**OBJECTIVE**
Turn the data lines between the one holding "Open the À propos" and the one holding "Looking at the screenshot, I should (x=575, y=58).", both included, into a numbered list, and leave out any blank lines.

**RECORD EXCERPTS**
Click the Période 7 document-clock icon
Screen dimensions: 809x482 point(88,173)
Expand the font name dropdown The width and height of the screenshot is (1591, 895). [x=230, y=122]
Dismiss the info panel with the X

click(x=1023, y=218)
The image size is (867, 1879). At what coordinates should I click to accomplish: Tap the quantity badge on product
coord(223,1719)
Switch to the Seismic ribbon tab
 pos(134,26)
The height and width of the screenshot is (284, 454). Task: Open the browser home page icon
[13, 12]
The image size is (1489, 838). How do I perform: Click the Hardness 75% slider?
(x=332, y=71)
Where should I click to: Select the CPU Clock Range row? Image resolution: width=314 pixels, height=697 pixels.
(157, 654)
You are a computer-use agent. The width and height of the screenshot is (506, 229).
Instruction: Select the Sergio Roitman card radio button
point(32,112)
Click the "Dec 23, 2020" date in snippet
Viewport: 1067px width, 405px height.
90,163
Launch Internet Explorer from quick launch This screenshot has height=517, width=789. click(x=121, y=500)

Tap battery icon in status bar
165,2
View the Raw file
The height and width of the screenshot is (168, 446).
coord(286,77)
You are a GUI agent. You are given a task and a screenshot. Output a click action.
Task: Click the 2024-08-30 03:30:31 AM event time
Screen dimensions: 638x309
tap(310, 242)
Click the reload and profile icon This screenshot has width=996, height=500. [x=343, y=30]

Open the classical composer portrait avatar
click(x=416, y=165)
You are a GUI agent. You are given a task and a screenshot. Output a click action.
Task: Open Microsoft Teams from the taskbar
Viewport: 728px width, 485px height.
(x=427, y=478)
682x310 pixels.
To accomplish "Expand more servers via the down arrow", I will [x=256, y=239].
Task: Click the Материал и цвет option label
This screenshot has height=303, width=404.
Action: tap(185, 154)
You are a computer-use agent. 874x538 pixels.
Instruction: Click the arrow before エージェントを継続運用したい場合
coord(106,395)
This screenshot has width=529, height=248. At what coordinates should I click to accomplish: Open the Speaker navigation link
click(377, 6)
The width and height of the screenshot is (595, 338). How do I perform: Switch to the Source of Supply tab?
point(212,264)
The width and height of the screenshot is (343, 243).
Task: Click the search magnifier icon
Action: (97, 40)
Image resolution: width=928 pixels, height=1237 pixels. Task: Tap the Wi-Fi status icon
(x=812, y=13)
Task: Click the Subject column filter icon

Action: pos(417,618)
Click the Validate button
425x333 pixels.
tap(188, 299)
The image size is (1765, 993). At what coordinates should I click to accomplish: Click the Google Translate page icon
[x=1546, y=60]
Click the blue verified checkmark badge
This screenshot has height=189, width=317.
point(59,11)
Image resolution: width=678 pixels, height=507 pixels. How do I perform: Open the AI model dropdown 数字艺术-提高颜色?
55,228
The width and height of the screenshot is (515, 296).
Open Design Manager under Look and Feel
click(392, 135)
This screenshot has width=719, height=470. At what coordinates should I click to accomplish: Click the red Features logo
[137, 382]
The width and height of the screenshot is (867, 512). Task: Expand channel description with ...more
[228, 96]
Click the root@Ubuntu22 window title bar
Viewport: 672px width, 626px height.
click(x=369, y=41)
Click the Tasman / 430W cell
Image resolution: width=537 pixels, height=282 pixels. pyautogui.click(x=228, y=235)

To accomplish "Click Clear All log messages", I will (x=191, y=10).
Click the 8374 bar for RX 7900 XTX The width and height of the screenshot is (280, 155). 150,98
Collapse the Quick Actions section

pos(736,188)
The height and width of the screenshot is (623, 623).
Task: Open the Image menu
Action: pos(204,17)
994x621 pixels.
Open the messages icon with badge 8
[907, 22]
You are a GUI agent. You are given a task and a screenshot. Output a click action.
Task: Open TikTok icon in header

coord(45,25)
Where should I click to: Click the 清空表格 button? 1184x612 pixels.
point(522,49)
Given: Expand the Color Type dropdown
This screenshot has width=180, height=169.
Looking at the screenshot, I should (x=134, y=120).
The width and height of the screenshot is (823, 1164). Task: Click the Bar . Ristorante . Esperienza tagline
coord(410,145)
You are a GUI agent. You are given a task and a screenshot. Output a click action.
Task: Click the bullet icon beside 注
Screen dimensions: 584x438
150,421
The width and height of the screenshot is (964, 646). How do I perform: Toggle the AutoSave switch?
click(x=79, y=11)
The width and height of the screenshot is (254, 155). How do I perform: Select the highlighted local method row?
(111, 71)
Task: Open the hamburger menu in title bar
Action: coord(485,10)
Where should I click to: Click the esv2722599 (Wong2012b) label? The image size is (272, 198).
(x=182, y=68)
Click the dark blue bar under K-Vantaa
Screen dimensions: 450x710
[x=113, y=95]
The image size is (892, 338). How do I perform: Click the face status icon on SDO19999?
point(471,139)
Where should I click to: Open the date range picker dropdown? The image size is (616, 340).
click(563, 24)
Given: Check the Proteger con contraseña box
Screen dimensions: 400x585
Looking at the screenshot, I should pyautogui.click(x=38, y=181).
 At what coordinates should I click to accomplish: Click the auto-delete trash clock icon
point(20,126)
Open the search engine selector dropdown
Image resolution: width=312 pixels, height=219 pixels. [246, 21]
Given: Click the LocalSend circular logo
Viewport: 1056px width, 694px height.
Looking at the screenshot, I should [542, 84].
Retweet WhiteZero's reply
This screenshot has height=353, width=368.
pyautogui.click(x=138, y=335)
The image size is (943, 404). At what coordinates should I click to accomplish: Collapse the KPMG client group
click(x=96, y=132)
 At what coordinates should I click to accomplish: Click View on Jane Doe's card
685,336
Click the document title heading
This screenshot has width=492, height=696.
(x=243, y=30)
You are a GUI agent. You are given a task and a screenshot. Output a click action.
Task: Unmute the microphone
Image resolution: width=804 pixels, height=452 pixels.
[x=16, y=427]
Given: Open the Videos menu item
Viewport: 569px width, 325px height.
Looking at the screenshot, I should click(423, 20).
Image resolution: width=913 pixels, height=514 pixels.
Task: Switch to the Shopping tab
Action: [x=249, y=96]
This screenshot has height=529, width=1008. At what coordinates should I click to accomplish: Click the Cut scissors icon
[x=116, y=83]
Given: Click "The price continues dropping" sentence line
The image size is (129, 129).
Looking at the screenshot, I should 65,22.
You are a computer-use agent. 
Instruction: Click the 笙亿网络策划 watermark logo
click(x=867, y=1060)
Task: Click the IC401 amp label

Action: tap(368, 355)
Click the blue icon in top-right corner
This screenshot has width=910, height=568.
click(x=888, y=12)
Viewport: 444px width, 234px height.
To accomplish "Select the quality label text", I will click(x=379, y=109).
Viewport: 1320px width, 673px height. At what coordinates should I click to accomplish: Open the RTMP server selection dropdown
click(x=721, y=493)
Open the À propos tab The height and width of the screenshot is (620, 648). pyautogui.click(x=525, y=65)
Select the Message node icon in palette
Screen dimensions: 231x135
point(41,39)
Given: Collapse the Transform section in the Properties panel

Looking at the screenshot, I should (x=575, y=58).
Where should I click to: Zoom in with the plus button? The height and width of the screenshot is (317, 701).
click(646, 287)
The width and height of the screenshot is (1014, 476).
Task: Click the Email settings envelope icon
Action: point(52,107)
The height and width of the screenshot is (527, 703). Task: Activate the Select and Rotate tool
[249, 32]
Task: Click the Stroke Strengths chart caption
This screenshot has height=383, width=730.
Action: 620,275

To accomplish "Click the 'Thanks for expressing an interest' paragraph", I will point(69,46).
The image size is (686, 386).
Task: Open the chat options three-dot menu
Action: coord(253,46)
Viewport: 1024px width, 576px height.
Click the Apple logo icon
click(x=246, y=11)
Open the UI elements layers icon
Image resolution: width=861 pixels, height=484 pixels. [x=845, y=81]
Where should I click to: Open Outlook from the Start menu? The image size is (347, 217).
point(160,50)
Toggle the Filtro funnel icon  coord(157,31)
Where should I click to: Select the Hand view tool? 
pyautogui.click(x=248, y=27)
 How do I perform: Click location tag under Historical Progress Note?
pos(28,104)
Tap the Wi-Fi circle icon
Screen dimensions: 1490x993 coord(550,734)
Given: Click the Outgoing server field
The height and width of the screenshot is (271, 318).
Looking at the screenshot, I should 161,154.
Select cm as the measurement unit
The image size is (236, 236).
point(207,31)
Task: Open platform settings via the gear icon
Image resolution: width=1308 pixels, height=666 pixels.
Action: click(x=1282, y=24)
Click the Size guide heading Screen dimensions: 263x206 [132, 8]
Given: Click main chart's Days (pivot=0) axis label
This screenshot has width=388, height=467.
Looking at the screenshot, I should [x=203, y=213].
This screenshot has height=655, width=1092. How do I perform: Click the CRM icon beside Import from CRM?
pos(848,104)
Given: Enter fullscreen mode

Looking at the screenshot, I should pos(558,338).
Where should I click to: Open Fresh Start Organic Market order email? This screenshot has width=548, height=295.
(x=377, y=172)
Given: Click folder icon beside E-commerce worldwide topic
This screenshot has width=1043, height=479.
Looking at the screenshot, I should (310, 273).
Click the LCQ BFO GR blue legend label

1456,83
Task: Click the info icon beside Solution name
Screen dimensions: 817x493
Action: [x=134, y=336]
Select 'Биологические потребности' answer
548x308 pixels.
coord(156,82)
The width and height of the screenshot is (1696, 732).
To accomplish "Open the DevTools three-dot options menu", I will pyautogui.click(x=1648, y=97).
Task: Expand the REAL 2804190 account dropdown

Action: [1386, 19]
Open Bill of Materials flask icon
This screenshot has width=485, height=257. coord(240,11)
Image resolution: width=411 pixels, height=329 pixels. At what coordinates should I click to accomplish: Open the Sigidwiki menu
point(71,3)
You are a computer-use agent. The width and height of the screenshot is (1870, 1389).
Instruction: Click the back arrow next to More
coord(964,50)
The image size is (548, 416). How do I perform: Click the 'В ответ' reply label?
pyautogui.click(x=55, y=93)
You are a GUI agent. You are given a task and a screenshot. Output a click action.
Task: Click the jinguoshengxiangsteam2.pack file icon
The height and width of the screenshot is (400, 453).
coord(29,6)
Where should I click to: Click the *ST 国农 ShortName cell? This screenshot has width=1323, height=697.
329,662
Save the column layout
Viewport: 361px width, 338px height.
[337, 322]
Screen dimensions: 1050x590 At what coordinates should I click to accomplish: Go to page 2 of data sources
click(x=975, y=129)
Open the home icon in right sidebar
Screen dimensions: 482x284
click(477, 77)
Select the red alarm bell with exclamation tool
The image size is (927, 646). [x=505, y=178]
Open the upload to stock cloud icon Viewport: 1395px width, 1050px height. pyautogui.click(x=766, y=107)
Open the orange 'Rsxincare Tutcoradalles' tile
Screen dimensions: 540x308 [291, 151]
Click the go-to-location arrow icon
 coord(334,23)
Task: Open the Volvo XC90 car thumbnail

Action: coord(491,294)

**FULL OUTPUT**
1. Open the À propos tab The height and width of the screenshot is (620, 648). pyautogui.click(x=525, y=65)
2. Select the Message node icon in palette
3. Screen dimensions: 231x135
4. point(41,39)
5. Given: Collapse the Transform section in the Properties panel
6. Looking at the screenshot, I should (x=575, y=58).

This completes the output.